# Tasks to complete
1: Revise the court opinion excerpt from "Defendant's second assignment" up to and including "in the trunk.", putting "tool chest" in place of "toolbox".
2: According to the court opinion excerpt, on what date did the police search the automobile?
3: Carry on writing the court opinion excerpt from the point at which it stops.

# Document excerpt
Defendant's second assignment of error has to do with the ruling of the trial court which refused to quash an admission made by the defendant absent Miranda warnings. This admission had to do with the defendant's ownership of certain keys which included keys to a 1971 brown Plymouth Valiant automobile and a toolbox located in the trunk.

On November 23, 1981, the police searched that particular automobile, pursuant to a search warrant. The warrant had been issued on the strength of an affidavit which recited in substance that, according to informants, this particular automobile was used by the defendant and John White to cache illicit drugs, and which, although registered in the name of a fictitious Mark Salem, was nevertheless owned by the defendant. The search revealed several items which, upon analyzation, were found to be controlled substances. It was necessary for the State to somehow tie the defendant into the ownership or use and control of this automobile. Its attempt to do so is the crux of defendant's objection.

[Records from a pointing dataset]
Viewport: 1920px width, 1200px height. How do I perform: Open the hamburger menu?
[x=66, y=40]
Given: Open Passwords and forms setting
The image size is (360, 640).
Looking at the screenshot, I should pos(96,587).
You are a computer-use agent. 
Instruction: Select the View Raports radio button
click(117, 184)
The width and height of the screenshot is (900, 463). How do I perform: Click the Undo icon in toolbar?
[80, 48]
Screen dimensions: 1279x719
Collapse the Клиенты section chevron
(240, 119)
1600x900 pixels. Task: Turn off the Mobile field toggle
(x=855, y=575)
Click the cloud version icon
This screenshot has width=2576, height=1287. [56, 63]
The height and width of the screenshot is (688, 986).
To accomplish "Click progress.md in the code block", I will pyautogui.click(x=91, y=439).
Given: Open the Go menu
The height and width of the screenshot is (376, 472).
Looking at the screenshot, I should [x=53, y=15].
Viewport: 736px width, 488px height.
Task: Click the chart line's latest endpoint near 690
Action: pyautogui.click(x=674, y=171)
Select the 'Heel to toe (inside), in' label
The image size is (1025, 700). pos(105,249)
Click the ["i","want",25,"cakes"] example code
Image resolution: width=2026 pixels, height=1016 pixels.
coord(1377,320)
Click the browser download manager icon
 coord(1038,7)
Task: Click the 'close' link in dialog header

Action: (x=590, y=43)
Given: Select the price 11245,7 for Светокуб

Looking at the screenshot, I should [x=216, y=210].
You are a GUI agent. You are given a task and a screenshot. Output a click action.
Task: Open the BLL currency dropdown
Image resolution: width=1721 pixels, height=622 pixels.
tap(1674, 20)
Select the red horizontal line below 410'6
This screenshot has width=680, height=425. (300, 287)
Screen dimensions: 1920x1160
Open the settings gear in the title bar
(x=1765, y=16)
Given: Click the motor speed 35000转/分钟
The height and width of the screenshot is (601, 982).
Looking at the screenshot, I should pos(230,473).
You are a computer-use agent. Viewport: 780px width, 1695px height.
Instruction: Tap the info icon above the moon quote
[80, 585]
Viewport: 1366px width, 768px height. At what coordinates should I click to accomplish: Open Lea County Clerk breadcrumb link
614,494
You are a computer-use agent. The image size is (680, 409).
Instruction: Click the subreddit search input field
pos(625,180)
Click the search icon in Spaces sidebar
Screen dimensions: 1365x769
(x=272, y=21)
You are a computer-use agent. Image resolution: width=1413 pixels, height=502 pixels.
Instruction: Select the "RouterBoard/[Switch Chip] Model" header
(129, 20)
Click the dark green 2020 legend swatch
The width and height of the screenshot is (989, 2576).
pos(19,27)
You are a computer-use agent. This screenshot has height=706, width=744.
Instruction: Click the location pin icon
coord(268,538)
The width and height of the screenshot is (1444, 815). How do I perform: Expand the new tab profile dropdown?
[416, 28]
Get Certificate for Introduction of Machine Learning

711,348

# Replies
1:
Defendant's second assignment of error has to do with the ruling of the trial court which refused to quash an admission made by the defendant absent Miranda warnings. This admission had to do with the defendant's ownership of certain keys which included keys to a 1971 brown Plymouth Valiant automobile and a tool chest located in the trunk.

2: November 23, 1981.

3:
On November 23, 1981, the police executed a search warrant permitting the search of the defendant's person and the premises at 2722 North 64th Street. The premises were entered by way of the front door through a glass panel that had been kicked out. The defendant was placed under arrest, which was on the strength of probable cause, without the issuance of an arrest warrant. He was not given Miranda warnings.

Nevertheless, the officers asked the defendant if he was the owner of a specific set of keys found on the dresser in the room in which defendant was located, and he answered that he was. Two of the keys were found to fit the trunk and door lock of the 1971 Valiant, and one fit a toolbox in the trunk. Because the admission as to ownership of the...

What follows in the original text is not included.